洋裁と鉄道と・・・。夫婦で綴る、趣味の雑感。 ブログへのご感想、作品へのお問い合わせは yuzunoki1127@gmail.comまで。


by zakkan-daily

袋詰めの表現

作家・村上春樹の短編小説「ドライブ・マイ・カー」(文芸春秋・2013年12月号)の中で、

北海道・中頓別町出身の女性が車の窓から火のついたタバコをポイ捨てしているのを見た主人公が、

「たぶん中頓別町ではみんなが普通にやっていることなのだろう」

という感想を抱く記述があることに、同町の町議有志が抗議しているという。

「町の9割が森林で防火意識が高く、車からのたばこのポイ捨てが『普通』というのはありえない」ということで、村上氏の小説は世界中にファンがおり、誤解を与える可能性がある。回答が得られなければ町議会に何らかの決議案を提出したい。

ということだが・・・

町民感情は分かるが、フィクションの世界にいちいち目くじらを立てる必要があるのかという印象。

逆手に取れば、人口2,000人に満たない中頓別町をPRするチャンスであり、

「村上春樹の小説に登場した町、中頓別。ホントはみんなマナーがいいひとばかりですよぉ~」

等と宣伝してもいいような・・・。
そんなに真面目に怒っていたら、“融通が利かない田舎”みたいな印象のほうが浮き彫りになってしまう。

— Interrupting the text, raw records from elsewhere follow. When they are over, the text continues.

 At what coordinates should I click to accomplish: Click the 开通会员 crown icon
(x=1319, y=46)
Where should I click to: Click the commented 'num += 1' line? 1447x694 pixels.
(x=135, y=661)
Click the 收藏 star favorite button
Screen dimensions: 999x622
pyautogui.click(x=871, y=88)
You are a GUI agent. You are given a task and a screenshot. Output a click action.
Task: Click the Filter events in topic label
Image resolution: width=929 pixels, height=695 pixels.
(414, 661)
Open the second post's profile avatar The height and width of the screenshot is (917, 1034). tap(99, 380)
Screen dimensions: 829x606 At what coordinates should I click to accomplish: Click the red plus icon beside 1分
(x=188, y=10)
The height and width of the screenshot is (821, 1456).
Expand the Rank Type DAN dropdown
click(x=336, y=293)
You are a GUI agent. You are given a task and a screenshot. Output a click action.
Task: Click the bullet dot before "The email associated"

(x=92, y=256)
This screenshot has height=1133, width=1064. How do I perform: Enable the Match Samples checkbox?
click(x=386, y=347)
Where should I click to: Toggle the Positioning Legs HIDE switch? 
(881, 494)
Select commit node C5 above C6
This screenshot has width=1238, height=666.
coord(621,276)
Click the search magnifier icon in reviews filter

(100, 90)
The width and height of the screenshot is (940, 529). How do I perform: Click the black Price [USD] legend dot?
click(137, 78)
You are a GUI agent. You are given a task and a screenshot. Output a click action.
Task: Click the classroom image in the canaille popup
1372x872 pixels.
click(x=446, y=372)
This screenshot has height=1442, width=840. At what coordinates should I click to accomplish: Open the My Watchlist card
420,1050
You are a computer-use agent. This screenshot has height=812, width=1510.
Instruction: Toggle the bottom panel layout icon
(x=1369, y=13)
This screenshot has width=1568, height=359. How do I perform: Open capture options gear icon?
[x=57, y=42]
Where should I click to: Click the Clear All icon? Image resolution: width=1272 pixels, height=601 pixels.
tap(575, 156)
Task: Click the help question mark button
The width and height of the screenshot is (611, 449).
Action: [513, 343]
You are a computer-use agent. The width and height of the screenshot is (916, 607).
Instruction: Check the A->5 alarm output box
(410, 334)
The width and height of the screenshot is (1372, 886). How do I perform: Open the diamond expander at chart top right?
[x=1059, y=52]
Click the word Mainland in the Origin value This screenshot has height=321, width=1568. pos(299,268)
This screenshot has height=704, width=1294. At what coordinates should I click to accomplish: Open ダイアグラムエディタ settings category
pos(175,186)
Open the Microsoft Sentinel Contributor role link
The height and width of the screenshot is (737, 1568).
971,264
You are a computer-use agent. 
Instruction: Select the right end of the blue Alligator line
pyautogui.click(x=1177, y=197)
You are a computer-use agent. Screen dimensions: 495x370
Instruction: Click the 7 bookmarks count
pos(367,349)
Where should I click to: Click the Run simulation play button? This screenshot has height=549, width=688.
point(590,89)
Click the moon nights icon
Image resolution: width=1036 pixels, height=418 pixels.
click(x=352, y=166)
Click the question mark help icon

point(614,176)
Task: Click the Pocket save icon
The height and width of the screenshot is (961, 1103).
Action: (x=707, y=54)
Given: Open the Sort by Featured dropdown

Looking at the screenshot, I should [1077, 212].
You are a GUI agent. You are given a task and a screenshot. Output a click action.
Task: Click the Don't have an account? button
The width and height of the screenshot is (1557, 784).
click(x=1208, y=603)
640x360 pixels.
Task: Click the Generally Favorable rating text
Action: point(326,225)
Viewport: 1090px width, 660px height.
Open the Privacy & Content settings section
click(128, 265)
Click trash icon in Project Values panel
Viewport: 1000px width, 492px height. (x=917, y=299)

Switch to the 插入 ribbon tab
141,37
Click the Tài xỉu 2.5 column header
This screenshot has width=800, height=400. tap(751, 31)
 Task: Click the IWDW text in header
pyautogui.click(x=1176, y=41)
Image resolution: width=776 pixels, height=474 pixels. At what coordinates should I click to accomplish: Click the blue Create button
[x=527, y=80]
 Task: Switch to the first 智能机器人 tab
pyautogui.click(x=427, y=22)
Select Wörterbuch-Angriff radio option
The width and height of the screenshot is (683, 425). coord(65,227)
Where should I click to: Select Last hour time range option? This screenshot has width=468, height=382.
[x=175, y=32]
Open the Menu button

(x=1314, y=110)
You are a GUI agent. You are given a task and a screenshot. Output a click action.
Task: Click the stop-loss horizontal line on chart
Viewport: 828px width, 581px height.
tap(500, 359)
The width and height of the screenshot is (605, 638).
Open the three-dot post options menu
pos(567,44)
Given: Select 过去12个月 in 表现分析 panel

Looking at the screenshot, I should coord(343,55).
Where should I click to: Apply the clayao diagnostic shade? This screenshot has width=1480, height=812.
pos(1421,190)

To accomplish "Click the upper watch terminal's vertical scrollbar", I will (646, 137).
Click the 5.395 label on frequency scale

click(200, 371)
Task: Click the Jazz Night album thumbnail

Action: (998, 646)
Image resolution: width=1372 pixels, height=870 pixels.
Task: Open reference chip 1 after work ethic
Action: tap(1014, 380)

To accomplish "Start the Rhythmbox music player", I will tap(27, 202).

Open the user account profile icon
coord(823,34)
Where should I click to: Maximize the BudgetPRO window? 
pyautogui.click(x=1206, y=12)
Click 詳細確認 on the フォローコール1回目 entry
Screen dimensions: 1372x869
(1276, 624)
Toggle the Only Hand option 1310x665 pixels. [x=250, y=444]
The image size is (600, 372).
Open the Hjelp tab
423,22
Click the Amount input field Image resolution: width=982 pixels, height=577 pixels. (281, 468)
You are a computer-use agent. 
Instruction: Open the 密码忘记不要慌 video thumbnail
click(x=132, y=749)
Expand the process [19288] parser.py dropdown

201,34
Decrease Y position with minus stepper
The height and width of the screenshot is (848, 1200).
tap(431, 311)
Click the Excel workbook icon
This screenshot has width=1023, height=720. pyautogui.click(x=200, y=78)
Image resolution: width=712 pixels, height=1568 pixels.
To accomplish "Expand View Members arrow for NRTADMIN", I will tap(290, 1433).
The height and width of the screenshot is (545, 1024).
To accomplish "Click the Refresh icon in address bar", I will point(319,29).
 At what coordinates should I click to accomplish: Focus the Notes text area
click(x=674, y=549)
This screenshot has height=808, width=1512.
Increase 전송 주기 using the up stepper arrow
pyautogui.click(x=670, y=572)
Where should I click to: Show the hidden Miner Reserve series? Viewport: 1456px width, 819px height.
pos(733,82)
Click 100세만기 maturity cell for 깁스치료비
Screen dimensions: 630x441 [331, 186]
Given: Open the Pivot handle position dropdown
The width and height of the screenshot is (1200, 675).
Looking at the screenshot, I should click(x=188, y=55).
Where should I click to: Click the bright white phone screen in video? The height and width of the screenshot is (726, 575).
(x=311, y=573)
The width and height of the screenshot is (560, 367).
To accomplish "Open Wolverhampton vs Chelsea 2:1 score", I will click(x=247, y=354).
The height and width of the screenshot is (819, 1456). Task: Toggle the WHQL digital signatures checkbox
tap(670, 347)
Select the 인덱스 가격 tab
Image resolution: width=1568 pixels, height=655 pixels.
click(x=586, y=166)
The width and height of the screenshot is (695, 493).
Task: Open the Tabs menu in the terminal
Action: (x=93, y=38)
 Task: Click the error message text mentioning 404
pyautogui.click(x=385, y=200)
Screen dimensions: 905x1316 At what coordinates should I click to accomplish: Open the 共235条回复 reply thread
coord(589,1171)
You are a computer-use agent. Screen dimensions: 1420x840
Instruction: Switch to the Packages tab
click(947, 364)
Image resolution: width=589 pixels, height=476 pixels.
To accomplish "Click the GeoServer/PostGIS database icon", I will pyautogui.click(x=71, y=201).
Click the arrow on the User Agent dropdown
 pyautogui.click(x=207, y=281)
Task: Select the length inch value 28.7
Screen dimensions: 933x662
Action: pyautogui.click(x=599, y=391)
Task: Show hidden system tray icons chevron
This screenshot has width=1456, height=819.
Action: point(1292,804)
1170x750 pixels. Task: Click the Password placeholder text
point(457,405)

村上氏も、悪意があって描写しているのではないだろう。
むしろ、中頓別町は取材で印象に残った町であることを証明しているように見える。


だったら、「毎日のように列車内で殺人事件が起こっている」 西村京太郎作品はどうなるのか・・


現在放送中の某テレビドラマも、「児童養護施設の子供の描写が残酷だ」という批判から、イメージを危惧したスポンサーがみんな降りてしまった。強気で通していたテレビ局もスポンサーが消える事態に参って謝罪、改変することになった。

私は見ていないので何ともコメントできないが、同作品は野島伸司の監修らしい。

野島ドラマは、「高校教師」 「ひとつ屋根の下」 「聖者の行進」など、衝撃的な内容のものが多く、批判は浴びたものの、あくまでも社会の影を突いたフィクション、意欲作ということで支持を受けた。
ちなみに野島伸司氏は新潟県柏崎市出身ということで、新潟ロケや人物設定が頻繁に登場していた。

今回のドラマの騒ぎも、社会的影響が大きいことはもちろん、制作時の取材が不十分だとか、視聴率だけを考えているなど、様々な意見はあるが、ネット上などで匿名の発言が当たり前になった今日、起こりうる問題なのかもしれない。


村上小説の話題と合わせて、「表現活動」を退化させることになりかねないか、危惧してしまう。


今回のような批判を正義とするなら、絵画、造形作品、音楽、文章表現すべてにおいて、万人に「ぬるま湯」であるものだけが罷り通ることになる。

良くも悪くも、「刺激」のない作品に表現の未来はない。


私たちは刺激を受け、痛みを感じて、善悪を知り、次のステップへ進んでいくものだから。

小さな子供は、転倒して擦り傷を負って、初めて血を流す痛みを知るのだから。

地球上に誕生したあらゆる生物は、環境の変化に適応しながら進化を遂げてきたのだから。


テレビはイヤなら見なけりゃいいんだから・・。

子供に不適切な番組だという前に、その内容如何を正しく説明できる大人がいないことの方が問題なのかもしれない。